2nd Shah of Kandahar
- Reign: 1507 – 1522
- Predecessor: Zunnun Beg Arghun
- Successor: Position abolished Babur (As Timurid Padishah)
- Born: 1465
- Died: 26 June 1524 (aged 58–59) Agham, Sindh Sultanate (present day Agham Kot, Sindh, Pakistan)

Names
- Shah Shuja Beg Arghun
- House: Arghun dynasty
- Father: Zunnun Beg Arghun
- Religion: Sunni Islam

= Shah Beg Arghun =

Shah of Sindh from 1520 to 1524

Shuja Beg Arghun (شجاع بیگ ارغون; c. 1465 – 26 June 1524) was the Second Shah of Kandahar and the First Arghun Shah of Sindh as he overcame and defeated Jam Feroz, the last Sultan of the Samma dynasty, in 1520. His reign was short-lived as he died in 1524. His only surviving son, Husayn Beg Arghun succeeded him as the second Arghun ruler.

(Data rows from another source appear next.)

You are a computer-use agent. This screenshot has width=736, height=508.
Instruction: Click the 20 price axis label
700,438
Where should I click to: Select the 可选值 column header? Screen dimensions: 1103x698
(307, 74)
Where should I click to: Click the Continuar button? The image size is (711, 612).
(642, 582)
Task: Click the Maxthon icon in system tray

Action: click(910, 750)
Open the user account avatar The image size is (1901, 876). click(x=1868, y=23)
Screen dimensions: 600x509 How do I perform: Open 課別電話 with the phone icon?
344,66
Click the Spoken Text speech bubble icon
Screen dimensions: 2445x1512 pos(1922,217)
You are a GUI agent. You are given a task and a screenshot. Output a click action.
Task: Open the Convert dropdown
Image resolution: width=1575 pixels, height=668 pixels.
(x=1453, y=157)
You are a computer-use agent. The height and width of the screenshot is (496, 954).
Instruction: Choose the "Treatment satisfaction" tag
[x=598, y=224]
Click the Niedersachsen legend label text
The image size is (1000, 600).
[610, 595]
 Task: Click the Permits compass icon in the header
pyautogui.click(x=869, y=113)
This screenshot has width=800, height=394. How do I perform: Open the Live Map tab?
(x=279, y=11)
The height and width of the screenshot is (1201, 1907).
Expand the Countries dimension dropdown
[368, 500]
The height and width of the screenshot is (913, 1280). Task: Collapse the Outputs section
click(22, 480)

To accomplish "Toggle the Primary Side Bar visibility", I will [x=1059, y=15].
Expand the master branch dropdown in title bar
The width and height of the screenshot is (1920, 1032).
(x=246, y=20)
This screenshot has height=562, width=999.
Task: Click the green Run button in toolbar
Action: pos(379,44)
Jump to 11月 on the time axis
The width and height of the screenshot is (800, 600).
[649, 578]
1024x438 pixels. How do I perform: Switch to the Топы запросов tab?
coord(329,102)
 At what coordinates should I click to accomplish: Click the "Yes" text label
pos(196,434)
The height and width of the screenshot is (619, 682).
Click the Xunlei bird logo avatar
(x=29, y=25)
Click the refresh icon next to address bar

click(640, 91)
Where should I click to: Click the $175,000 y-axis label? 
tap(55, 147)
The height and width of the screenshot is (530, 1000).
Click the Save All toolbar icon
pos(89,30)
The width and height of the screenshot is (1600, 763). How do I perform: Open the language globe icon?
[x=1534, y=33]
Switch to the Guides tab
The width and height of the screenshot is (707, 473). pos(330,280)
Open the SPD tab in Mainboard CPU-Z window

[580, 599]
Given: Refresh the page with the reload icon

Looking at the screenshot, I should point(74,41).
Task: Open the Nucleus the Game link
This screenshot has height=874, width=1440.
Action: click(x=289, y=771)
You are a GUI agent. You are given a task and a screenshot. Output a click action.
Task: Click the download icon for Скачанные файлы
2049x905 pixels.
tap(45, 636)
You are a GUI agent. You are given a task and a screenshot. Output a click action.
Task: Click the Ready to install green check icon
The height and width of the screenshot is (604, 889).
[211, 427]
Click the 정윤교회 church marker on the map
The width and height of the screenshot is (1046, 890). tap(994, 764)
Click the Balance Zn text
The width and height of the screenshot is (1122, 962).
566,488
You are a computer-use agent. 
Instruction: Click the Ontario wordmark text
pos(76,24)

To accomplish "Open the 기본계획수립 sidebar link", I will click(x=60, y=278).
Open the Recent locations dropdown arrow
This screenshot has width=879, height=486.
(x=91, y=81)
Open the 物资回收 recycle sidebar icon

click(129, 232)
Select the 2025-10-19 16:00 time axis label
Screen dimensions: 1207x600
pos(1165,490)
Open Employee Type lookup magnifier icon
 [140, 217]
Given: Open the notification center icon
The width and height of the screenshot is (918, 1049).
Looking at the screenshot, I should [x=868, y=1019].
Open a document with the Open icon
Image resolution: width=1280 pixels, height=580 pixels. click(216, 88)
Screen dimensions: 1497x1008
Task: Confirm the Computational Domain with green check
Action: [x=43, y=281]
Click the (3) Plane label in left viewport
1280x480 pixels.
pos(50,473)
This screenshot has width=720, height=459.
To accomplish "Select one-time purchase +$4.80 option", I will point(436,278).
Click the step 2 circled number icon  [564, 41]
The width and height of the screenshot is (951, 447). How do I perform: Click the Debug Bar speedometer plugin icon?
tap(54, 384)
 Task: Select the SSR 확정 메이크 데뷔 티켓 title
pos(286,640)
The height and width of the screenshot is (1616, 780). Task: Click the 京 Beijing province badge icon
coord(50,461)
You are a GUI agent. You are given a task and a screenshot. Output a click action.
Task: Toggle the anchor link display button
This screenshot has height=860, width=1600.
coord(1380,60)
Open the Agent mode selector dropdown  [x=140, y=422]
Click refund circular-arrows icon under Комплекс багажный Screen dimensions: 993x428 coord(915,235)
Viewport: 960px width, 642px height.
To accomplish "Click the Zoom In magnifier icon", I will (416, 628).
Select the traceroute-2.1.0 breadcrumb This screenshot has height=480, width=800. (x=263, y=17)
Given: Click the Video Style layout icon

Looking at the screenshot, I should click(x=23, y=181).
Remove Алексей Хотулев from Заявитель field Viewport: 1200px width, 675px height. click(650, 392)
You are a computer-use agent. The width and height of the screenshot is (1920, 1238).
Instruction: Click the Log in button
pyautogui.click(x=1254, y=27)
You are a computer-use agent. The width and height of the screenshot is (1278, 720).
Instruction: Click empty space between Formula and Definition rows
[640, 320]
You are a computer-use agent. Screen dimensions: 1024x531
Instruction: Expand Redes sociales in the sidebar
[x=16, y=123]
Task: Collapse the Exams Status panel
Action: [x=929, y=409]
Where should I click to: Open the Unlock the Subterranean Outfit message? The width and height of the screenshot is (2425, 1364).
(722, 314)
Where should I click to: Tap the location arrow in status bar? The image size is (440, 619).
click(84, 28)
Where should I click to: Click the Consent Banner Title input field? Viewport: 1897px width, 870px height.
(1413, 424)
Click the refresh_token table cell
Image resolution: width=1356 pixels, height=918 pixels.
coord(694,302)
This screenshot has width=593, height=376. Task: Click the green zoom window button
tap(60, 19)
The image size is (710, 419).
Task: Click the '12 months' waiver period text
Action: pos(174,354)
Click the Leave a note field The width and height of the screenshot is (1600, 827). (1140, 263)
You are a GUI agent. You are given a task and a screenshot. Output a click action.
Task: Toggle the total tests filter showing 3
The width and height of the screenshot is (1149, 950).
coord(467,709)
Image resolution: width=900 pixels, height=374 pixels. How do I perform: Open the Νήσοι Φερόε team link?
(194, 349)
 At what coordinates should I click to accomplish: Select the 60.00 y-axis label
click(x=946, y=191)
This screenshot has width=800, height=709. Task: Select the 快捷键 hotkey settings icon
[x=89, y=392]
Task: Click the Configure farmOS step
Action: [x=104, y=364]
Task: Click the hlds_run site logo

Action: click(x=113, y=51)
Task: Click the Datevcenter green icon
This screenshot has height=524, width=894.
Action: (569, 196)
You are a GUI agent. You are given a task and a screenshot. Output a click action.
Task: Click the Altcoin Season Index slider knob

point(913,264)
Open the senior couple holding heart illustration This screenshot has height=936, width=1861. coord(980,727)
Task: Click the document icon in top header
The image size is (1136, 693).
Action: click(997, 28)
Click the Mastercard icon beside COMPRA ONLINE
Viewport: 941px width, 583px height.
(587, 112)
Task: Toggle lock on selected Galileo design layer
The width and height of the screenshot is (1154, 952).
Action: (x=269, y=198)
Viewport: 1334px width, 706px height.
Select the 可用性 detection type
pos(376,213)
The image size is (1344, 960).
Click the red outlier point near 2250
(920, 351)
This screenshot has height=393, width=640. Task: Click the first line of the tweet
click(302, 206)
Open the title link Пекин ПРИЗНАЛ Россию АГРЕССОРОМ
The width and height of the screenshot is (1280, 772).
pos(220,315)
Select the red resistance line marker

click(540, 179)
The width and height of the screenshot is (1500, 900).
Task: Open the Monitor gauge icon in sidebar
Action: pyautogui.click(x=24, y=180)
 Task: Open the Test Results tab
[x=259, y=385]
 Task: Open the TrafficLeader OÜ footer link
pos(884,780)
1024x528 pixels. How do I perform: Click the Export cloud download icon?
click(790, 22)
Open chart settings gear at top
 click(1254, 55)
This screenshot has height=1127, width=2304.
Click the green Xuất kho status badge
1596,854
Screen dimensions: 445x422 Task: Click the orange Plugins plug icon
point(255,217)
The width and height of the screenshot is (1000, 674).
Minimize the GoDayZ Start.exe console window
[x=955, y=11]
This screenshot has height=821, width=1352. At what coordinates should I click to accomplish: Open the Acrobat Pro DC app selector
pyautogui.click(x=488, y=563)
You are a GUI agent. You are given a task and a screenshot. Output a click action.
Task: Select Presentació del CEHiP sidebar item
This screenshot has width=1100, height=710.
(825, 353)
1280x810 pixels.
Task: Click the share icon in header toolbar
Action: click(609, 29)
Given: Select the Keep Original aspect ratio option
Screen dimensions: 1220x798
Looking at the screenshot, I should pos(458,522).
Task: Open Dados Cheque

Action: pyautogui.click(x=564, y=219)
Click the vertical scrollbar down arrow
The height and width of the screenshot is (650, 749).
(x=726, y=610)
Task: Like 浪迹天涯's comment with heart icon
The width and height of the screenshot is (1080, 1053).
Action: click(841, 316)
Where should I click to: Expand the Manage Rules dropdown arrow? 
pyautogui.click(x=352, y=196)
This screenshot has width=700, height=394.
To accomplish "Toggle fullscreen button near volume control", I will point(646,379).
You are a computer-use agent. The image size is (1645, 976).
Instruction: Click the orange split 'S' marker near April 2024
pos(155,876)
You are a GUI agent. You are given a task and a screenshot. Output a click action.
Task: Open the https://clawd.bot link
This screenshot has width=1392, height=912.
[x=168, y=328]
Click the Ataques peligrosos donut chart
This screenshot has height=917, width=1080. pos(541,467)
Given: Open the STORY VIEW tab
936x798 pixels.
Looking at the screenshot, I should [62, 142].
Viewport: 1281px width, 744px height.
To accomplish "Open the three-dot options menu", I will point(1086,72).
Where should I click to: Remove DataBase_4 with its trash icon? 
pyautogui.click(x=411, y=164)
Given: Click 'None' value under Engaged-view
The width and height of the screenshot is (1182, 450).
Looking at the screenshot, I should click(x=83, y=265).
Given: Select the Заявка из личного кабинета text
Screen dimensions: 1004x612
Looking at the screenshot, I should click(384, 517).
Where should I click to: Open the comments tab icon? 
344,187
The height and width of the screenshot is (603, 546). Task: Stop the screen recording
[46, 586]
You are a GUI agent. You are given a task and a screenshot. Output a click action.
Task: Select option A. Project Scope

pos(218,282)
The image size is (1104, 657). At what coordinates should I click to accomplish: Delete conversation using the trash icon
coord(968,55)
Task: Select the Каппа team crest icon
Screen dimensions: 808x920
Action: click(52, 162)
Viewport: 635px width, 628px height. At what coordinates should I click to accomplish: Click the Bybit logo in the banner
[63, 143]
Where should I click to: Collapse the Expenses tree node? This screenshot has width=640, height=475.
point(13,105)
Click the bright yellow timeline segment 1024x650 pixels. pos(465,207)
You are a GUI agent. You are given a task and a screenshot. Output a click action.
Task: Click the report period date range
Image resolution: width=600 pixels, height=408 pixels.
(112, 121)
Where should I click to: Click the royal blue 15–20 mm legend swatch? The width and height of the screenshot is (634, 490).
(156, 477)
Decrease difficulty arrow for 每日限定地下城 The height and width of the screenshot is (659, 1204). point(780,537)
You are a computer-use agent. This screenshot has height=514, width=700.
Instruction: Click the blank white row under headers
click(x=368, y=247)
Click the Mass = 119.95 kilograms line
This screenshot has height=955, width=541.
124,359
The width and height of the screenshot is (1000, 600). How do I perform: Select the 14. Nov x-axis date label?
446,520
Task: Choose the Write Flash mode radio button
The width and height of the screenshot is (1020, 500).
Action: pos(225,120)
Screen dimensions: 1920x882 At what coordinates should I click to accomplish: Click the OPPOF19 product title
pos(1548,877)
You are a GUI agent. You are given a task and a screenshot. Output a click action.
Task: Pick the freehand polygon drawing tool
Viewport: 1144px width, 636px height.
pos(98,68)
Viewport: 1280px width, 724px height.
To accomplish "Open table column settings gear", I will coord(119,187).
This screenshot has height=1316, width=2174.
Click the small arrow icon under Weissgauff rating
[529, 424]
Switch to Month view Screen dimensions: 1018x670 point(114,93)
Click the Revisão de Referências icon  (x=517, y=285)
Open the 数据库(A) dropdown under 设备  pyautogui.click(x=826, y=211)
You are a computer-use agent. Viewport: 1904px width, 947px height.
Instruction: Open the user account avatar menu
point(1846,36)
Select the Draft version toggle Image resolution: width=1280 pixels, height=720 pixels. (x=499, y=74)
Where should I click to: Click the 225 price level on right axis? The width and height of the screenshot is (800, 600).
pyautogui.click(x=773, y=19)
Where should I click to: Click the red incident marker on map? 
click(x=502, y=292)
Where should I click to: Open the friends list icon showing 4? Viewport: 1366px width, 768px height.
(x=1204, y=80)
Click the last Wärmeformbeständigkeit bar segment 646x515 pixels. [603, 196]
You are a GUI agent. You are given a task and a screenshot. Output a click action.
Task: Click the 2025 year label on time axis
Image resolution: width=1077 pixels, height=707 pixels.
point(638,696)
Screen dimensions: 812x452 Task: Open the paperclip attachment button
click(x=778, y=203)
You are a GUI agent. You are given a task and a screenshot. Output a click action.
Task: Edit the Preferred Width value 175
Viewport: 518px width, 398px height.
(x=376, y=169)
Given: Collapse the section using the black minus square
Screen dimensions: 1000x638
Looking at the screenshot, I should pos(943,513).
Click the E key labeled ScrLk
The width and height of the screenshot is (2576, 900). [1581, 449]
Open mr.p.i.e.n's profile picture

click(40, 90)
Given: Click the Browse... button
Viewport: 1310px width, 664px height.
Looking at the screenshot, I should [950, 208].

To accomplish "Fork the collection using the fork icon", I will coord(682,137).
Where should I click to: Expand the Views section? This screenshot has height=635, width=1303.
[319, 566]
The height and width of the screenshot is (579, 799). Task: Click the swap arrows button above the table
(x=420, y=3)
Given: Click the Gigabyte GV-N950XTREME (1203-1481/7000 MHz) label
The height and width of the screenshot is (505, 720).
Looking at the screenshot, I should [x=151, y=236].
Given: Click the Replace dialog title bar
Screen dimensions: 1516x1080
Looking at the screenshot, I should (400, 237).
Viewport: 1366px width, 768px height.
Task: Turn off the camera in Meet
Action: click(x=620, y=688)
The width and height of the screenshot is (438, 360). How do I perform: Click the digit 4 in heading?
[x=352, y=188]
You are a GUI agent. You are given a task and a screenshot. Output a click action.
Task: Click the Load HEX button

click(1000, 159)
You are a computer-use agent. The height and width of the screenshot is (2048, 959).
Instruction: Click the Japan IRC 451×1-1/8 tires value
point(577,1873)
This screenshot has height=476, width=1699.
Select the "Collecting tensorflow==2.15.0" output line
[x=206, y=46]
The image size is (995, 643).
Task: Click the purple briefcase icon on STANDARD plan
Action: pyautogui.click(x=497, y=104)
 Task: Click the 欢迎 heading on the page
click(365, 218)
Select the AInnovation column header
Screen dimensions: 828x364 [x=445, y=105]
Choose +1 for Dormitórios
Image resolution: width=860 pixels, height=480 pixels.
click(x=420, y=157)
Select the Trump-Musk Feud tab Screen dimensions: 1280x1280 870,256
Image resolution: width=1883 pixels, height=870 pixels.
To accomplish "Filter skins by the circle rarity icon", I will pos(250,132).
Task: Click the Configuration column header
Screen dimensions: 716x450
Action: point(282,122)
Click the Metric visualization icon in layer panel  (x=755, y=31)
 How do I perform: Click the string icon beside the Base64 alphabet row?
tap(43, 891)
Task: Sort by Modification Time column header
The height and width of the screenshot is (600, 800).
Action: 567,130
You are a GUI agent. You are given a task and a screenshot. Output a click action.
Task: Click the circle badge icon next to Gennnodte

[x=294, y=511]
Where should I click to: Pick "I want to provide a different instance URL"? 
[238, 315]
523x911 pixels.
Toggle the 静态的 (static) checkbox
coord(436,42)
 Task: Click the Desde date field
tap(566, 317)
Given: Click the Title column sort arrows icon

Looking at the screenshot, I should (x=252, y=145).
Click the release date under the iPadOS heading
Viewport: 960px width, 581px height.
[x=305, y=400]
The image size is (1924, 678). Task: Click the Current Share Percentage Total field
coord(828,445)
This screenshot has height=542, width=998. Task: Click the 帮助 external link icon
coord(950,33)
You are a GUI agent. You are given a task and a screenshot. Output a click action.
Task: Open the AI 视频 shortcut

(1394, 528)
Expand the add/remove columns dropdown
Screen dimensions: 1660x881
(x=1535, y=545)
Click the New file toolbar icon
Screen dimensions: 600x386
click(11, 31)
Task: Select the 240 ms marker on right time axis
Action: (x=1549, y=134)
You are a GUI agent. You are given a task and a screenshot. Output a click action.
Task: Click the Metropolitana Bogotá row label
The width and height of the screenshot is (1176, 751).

Arghun was the son of Zunnun Beg Arghun. He was the commander-in-chief and head of the nobles at the court of Sultan Husayn Bayqara, the Amīr of Khurasan and Kandahar in 1488. Arghun was unable to resist Babur's invasion of Kabul and Kandahar and retreated towards Shal and Sibi. He stayed in Sibi and remodelled the Sibi Fort before finally settling in Sindh.